I have a feeling that this has already been requested and implemented??

Rob McEwen

Show replies by date

Raymond Dijkxhoorn

30 Sep 30 Sep

1:48 a.m.

Hi!

...

I have a similar idea. Would it be possible to have a running list of the top 20 (or so... 50? 100?) most often queried URI's that are blocked by SURBL (and which should be blocked)? This way, we could take additional pressure off SURBL DNS servers by blacklisting these domains locally BEFORE doing SURBL checking on such messages?

I have a feeling that this has already been requested and implemented??

Its something that is suggested, and we are looking into ways to getting that inside for example SA3.1, the SA guys also had some suggestions.

So yes, excellent idea... ;)

Bye, Raymond.

Theo Van Dinter

1:56 a.m.

On Thu, Sep 30, 2004 at 01:48:36AM +0200, Raymond Dijkxhoorn wrote:

...

Its something that is suggested, and we are looking into ways to getting that inside for example SA3.1, the SA guys also had some suggestions.

I'm trying to get it into 3.0.1 as well, btw.

-- Randomly Generated Tagline: I view the JVM as just another architecture that Perl ought to be ported to. (That, and the Underwood typewriter...) -- Larry Wall in 199808050415.VAA24026@wall.org

Jeff Chan

1:59 a.m.

On Wednesday, September 29, 2004, 4:48:36 PM, Raymond Dijkxhoorn wrote:

...

Hi!

...

...
I have a similar idea.
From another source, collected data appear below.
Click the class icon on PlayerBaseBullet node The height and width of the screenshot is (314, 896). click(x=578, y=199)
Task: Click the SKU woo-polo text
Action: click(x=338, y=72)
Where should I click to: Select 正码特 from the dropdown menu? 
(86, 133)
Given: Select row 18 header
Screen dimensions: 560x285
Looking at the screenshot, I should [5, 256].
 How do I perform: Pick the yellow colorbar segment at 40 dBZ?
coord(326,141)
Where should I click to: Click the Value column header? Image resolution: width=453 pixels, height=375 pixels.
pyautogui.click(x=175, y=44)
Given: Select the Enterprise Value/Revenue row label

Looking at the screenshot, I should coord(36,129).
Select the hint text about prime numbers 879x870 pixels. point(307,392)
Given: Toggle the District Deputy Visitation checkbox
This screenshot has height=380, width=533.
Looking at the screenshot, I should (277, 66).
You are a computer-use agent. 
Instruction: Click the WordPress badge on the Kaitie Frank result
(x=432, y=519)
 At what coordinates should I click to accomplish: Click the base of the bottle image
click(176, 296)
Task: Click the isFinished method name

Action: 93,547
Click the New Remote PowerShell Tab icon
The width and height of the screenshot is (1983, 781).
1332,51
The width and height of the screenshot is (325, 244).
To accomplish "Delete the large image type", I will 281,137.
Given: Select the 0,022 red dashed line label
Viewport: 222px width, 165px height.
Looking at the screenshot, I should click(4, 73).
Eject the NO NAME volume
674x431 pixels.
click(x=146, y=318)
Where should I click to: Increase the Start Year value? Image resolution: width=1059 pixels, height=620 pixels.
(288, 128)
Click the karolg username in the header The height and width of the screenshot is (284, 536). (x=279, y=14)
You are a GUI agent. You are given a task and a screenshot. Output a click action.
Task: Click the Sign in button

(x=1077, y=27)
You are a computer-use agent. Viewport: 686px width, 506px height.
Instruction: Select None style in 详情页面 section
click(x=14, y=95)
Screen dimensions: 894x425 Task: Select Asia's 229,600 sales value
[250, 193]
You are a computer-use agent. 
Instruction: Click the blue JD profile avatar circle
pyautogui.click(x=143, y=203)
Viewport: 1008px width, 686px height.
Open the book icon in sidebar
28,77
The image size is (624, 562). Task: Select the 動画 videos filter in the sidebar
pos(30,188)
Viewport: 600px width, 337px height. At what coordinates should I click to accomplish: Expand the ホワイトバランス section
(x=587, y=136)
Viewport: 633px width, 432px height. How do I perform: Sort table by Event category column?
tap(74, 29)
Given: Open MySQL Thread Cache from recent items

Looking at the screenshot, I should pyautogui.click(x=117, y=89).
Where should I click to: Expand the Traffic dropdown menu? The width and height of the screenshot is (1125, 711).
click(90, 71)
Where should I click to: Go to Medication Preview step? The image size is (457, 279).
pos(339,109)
Would it be possible to have a running list of the top 20 (or so... 50? 100?) most often queried URI's that are blocked by SURBL (and which should be blocked)? This way, we could take additional pressure off SURBL DNS servers by blacklisting these domains locally BEFORE doing SURBL checking on such messages?

I have a feeling that this has already been requested and implemented??

...

Its something that is suggested, and we are looking into ways to getting that inside for example SA3.1, the SA guys also had some suggestions.

...

So yes, excellent idea... ;)

Yes, SA is adding a feature to hardcode or have a database of the 125 most often hit whitelist domains to 3.1 or 3.0.1. This will prevent domains like w3.org, yahoo.com, etc. from even being queried.

One issue is with the top spammer domains is that unlike the whitehats, the big spammer domains tend to change over time. The biggest spammers also seem to be the most dynamic.

So the whitehats may work better with local listing than the blackhats.

This is certainly a good idea though. Note that Eric Kolve also built in local black and whitelists to SpamCopURI.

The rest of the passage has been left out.